Nginx Reverse Proxy#
My VPS runs a dockerized nginx reverse proxy. Here’s the configuration for routing traffic to the Hugo container:
server {
listen 80;
server_name mysite.com www.mysite.com;
return 301 https://mysite.com$request_uri;
}
server {
listen 443 ssl;
server_name www.mysite.com;
ssl_certificate /etc/nginx/ssl/mysite.com.pem;
ssl_certificate_key /etc/nginx/ssl/mysite.com.key;
return 301 https://mysite.com$request_uri;
}
server {
listen 443 ssl;
server_name mysite.com;
ssl_certificate /etc/nginx/ssl/mysite.com.pem;
ssl_certificate_key /etc/nginx/ssl/mysite.com.key;
location / {
proxy_pass http://host.docker.internal:81;
proxy_set_header Host $host;
proxy_set_header X-Real-IP $remote_addr;
}
}
Since the reverse proxy runs in Docker, it can’t reach localhost on the host.

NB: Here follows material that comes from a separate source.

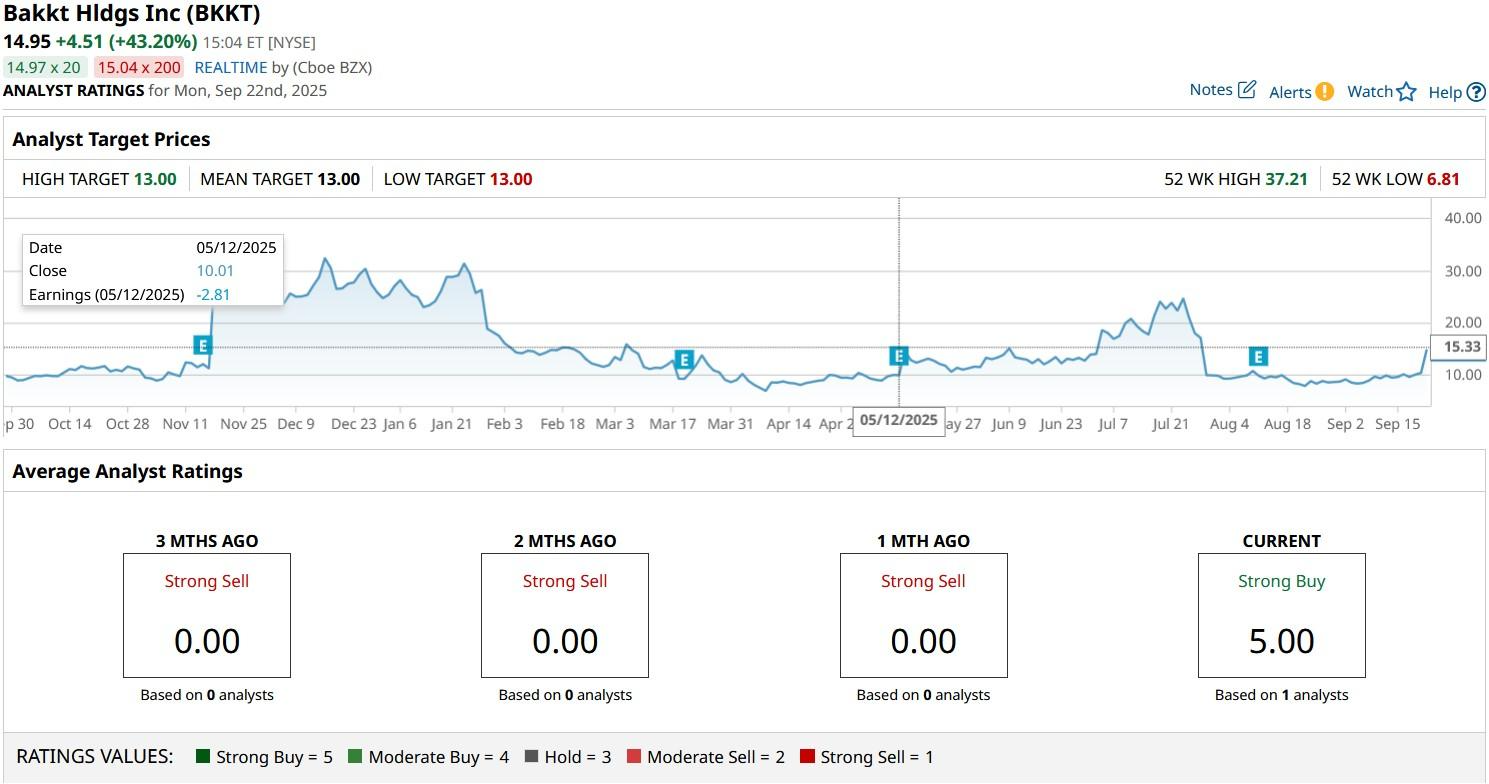This screenshot has height=784, width=1489.
Task: Click the Watch star to track BKKT
Action: click(1407, 91)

The host.docker.internal hostname solves this — add it to your reverse proxy’s compose file:
services:
nginx:
image: nginx:latest
ports:
- "80:80"
- "443:443"
extra_hosts:
- "host.docker.internal:host-gateway"
volumes:
- ./nginx.conf:/etc/nginx/nginx.conf:ro
- ./conf.d:/etc/nginx/conf.d:ro
- ./ssl:/etc/nginx/ssl:ro
restart: unless-stopped
Cloudflare Setup#
DNS Records#
Add an A record pointing to your VPS:
- Type: A
- Name:
@ - IPv4 address: Your VPS IP
- Proxy status: Proxied (orange cloud)
For www redirect support, add a CNAME:
- Type: CNAME
- Name:
www - Target:
mysite.com - Proxy status: Proxied
SSL Certificates#
Cloudflare Origin Certificates provide free SSL between Cloudflare and your server:
- Go to SSL/TLS → Origin Server → Create Certificate
- Add both
mysite.comand*.mysite.comfor a wildcard cert - Save the certificate and private key to your VPS
- Set SSL/TLS mode to Full (strict)
A wildcard certificate covers your root domain and all subdomains, so you only need one cert for everything.
Troubleshooting#
“Welcome to nginx” instead of your site#
Hugo isn’t generating an index.html, or nginx’s default page is overwriting it. Make sure:
- Your content pages have
draft: falsein the front matter - You have a
content/_index.mdfor the homepage - The Dockerfile clears nginx’s default files before copying
CSS not loading#
Check your baseURL in Hugo config — it should match your actual domain:
baseURL = "https://mysite.com/"
Container can’t reach host services#
Use host.docker.internal instead of localhost and add the extra_hosts mapping to your compose file.
The Result#
Now every git push to master triggers a full deployment:
- GitHub Actions builds the Hugo site
- Creates a Docker image and pushes to GHCR
- SSHs into the VPS
- Pulls the new image and updates the Swarm stack
The whole process takes about a minute. No manual deployment steps, no FTP uploads, no SSH-ing in to pull changes. Just push and it’s live.